Avvolta nel mistero è poi la mostra che la Gam dedica a Ugo Rondinone. L’artista svizzero, che da sempre fornisce meditazioni sulla natura e sulla condizione umana, occuperà gli spazi all’interno di Villa Reale in via Palestro con un progetto ancora top secret.

 

Per chiudere il tour, una chicca. È la mostra There’s No Place Like Home allestita dal 2 aprile al 10 maggio da Circolo, spazio no-profit in via della Spiga 48 fondato dalla collezionista e mecenate Nicole Saikalis Bay.
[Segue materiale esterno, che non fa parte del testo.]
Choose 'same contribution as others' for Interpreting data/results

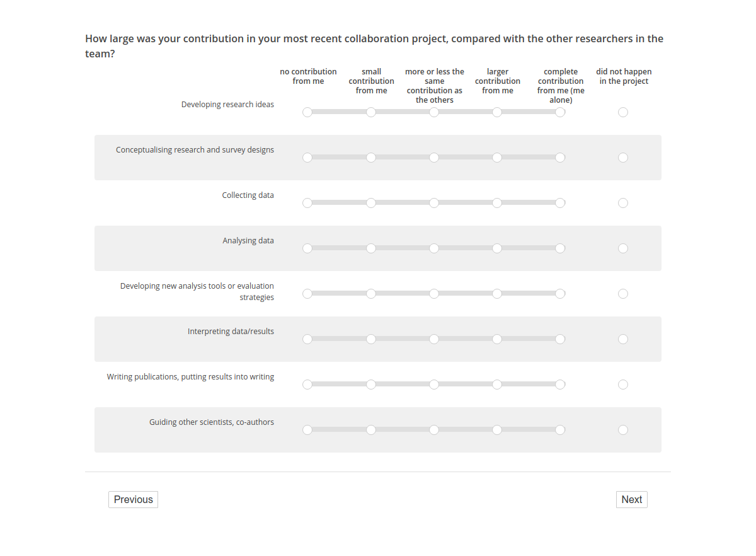point(434,339)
In scena tre generazioni d’artisti italiani – da Markus Schinwald a Davide Stucchi – che gravitano fra Milano, Berlino, Zurigo, Ginevra e un ampio contesto internazionale. Sono nati fra gli anni Ottanta, Novanta e Zero. Lavorano con oggetti, sculture, performance, opere ambientali, disegni, video e pittura e i loro lavori sfidano l’idea di spazio e i concetti di mostra e opera d’arte. Buona esplorazione.